High prices for grains also leads to increasing interest in cropland in Uruguay. Grains with high prices are soybeans, wheat and canola and these are cultivated in Uruguay. Most farmers carry out double cropping which means a summer crop followed by a winter crop on the same plot. Mind you, that Uruguayan authorities require a soil management plan for 4 years in order to avoid soil degradation and erosion.
The map shows the region with most of Uruguay´s crop cultivation. Soriano, Rio Negro and Colonia are clearly the regions with most of the grain production. This is due to the high soil productivity in these places. In these regions, you will proportionately find most soils types 10 and 11. In Colonia, crop fields tend to be smaller and in Rio Negro and Soriano there are more options for large scale farming. The dominance of grain farming in these regions is further enhanced by the presence of the grain port in Nueva Palmira and the availability of contractors and farm management companies.
In the north, one can find soybean cultivation as well. In departments like Treinta y Tres, Cerro Largo and Rocha, this is often done in combination with rice cultivation. Mind you, that rice is being irrigated (gravity) and soybeans are not.
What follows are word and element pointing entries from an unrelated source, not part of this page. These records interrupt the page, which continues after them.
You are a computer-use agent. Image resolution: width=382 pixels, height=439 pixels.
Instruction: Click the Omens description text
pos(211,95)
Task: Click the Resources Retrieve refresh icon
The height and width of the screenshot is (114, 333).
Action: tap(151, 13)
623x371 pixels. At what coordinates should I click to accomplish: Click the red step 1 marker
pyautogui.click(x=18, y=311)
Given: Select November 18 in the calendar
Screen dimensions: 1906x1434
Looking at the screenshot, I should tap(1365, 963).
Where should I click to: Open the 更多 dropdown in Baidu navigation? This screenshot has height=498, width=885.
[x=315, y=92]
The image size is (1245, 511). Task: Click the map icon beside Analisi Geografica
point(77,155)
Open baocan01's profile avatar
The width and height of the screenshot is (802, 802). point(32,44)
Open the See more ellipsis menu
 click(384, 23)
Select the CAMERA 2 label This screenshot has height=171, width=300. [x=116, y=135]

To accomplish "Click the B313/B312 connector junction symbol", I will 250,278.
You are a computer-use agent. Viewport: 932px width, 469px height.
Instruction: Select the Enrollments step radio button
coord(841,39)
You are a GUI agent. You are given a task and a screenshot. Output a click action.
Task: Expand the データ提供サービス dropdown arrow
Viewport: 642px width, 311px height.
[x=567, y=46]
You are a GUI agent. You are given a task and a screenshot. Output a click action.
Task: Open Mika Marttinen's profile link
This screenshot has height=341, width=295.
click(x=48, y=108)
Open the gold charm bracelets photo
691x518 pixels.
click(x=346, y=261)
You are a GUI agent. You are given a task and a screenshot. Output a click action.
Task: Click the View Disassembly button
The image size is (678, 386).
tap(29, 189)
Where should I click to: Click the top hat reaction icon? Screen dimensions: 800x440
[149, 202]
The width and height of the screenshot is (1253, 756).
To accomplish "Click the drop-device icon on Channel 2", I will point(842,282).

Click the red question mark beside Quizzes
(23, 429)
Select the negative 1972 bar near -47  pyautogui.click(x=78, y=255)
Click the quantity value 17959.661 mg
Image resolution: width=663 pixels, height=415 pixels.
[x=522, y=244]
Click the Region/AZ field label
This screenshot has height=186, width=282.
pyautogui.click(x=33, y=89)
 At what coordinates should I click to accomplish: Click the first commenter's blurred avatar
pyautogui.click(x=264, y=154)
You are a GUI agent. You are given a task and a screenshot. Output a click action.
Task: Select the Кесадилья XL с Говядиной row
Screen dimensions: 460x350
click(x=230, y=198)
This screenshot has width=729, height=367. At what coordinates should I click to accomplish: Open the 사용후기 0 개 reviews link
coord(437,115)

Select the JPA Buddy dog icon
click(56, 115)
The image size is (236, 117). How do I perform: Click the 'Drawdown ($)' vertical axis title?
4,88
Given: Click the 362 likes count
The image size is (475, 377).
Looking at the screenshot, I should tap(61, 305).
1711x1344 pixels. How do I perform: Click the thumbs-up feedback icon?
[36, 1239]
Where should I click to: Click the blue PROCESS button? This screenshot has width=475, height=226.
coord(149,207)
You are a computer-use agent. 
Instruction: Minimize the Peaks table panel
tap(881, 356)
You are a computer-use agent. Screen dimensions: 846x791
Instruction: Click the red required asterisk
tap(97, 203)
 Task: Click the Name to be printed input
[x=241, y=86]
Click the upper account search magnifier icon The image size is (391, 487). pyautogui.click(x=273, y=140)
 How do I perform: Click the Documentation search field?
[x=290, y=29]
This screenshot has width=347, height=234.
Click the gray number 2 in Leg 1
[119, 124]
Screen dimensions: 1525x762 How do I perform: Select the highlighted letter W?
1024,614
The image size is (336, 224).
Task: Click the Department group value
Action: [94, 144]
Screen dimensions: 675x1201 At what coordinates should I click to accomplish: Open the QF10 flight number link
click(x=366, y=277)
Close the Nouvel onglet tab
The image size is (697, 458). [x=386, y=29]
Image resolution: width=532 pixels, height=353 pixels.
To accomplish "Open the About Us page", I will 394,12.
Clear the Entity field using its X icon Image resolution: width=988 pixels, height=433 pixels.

The departments San José, Durazno and Flores have very good grain farm potential as well, often in combination with cattle breeding. Whereas the premium regions have a % arable land close to 80% in the region center and south of Uruguay this proportion will be close to 60%. The grain port in Montevideo is relatively new and a good alternative for the grain port in Nueva Palmira. A bit surprising not to see Canelones among the grain producing regions. There are also some good grain farms in this area.